Before Palisade peaches and Rocky Mountain oysters, there was wild sage, piñon nuts, Anasazi beans, and buffalo. A guide to cooking with native foods.
One of my first food memories is of munching happily on hot fry bread dripping with honey while my grandmother chatted with her Oglala Lakota friend Princess Blue Waters. Each July, the Oglala came to the Indian Village at Cheyenne Frontier Days for the weeklong festivities. Summer visits with her old friend was an annual ritual for my grandma and a special treat for me.
As an adult, I still love eating fry bread, but I’ve come to appreciate the depth of Native American cuisine, especially that of the tribes most commonly associated with Colorado: the Cheyenne and Arapaho (both known as buffalo hunters), Ute, Pueblo, Comanche, and Apache.

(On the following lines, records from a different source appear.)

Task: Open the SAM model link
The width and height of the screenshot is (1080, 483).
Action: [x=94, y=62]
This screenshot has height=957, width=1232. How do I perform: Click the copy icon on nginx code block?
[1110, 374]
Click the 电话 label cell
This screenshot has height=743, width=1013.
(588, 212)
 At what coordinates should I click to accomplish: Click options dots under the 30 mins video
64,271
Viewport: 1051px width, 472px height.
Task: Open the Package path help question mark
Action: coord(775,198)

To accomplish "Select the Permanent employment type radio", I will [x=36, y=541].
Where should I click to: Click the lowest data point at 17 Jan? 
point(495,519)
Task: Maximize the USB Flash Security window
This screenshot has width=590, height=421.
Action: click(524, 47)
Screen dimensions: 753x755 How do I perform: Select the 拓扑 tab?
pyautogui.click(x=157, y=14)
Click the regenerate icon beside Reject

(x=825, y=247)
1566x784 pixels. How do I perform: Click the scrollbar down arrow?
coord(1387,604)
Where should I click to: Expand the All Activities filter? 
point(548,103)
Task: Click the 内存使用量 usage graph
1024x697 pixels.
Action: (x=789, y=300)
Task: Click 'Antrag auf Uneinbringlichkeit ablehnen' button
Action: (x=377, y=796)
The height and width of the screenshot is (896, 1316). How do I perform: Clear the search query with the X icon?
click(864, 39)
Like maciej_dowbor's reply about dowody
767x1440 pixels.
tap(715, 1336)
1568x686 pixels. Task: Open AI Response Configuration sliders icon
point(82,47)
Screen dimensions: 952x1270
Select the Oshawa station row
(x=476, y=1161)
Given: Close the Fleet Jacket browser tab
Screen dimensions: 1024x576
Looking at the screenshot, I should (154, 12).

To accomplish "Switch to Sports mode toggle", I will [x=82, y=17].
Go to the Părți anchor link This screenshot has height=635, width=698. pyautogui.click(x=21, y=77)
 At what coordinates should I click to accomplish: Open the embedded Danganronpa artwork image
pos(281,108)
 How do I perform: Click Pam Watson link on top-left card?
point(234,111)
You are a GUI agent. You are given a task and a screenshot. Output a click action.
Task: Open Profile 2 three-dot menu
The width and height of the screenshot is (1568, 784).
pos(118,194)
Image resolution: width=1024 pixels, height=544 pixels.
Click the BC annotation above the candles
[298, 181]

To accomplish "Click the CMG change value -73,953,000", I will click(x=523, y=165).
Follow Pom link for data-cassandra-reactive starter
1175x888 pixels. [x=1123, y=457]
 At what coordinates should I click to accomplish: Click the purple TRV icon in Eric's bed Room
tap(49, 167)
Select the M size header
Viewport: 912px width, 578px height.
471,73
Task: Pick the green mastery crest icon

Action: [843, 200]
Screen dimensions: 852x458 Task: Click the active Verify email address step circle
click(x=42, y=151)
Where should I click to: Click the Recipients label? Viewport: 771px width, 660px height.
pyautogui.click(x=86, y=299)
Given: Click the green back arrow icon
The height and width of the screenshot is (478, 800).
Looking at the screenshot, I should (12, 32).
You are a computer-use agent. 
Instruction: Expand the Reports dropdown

In our era of mass production and fast food, there’s much we can glean from adopting the indigenous diet of the desert-dwelling early Americans. Their table was sophisticated, with several varieties of fresh and dried corn, beans, squash, wild rice, tuber vegetables, wild onions, berries, seeds, herbs, and wild game. Food was highly valued for its medicinal and preventive properties, not just its nourishment, and American Indians instinctively understood what science has now proven: Blue corn contains high levels of antioxidants, buffalo meat is lean and protein-rich, prickly-pear cactus moderates the body’s sugar levels, and summer squash packs fiber, magnesium, and vitamin A.